## Instructions to follow:
If a line in the listing contains "screenshot", copy it out whole.

## Source material:
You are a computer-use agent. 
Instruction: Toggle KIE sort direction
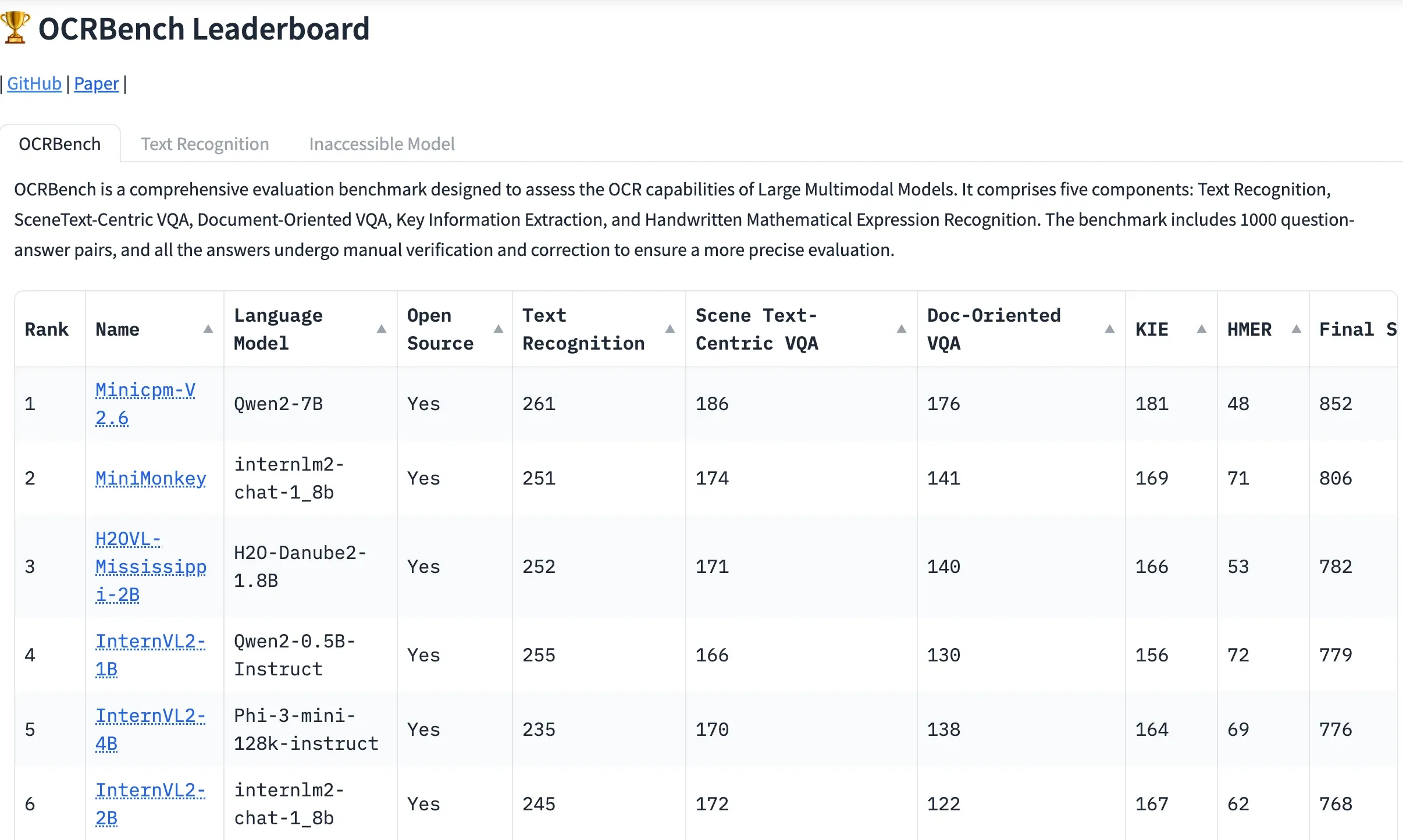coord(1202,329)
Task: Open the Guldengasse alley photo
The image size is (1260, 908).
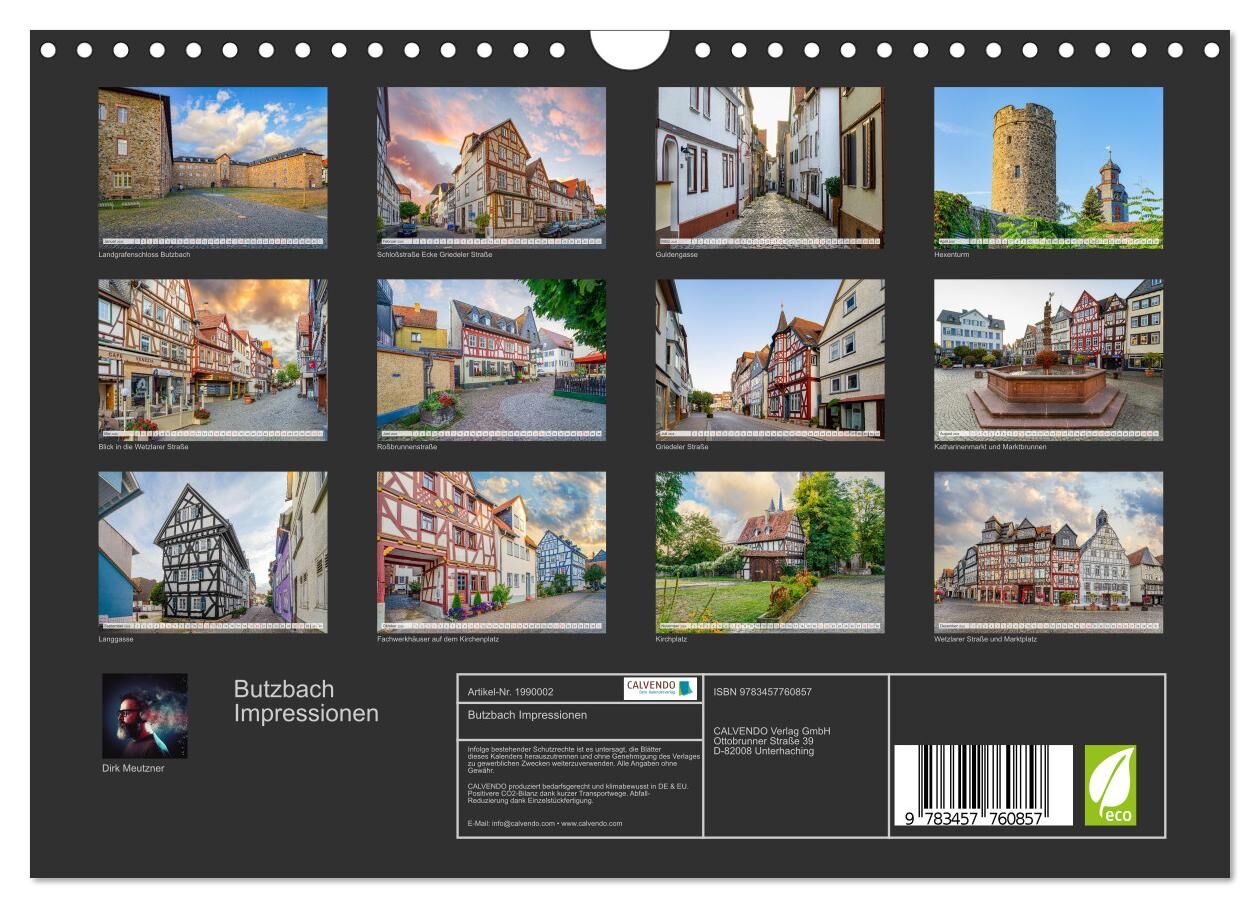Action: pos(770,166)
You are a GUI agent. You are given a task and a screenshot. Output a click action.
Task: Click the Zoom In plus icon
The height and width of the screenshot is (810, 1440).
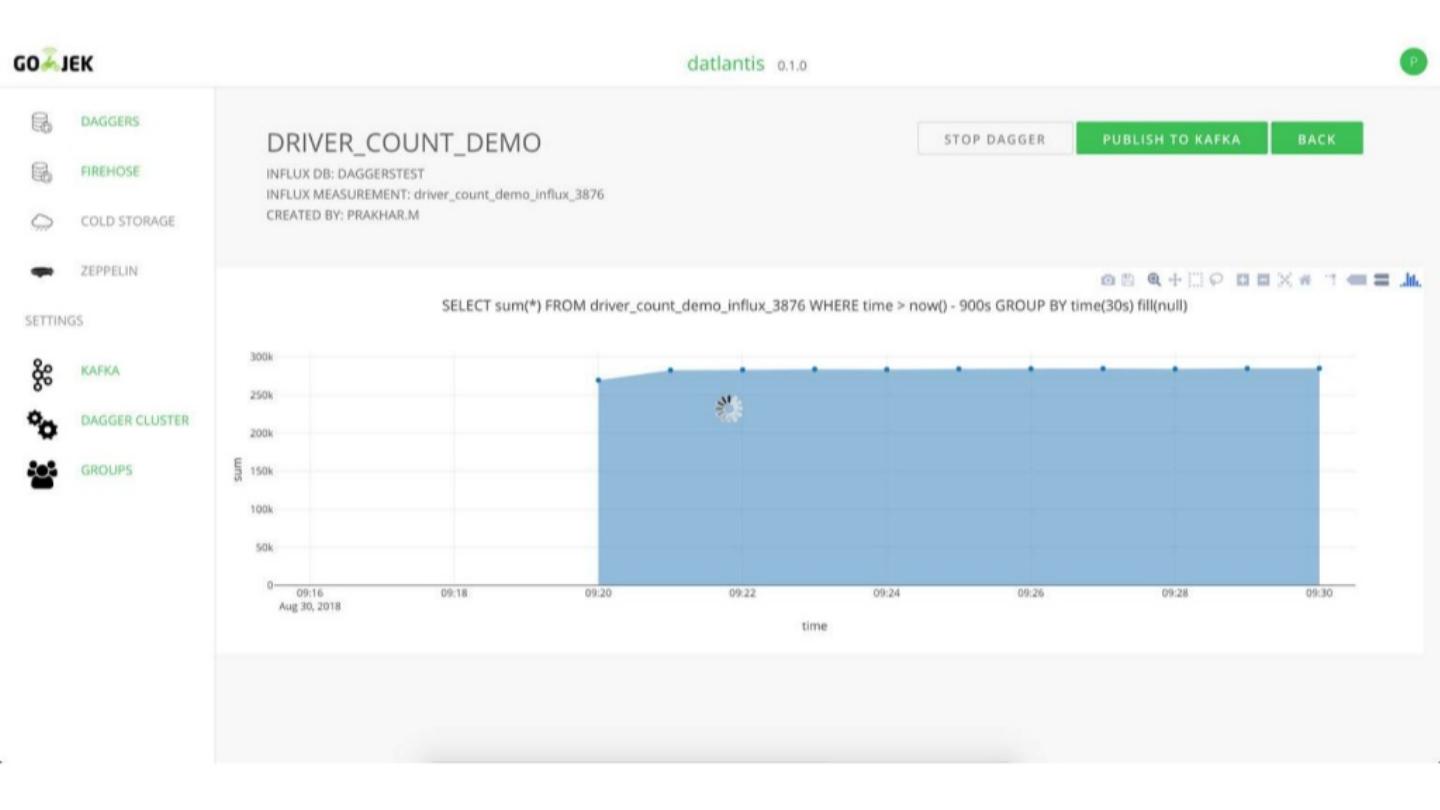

## Answer:
You are a GUI agent. You are given a task and a screenshot. Output a click action.
The height and width of the screenshot is (810, 1440).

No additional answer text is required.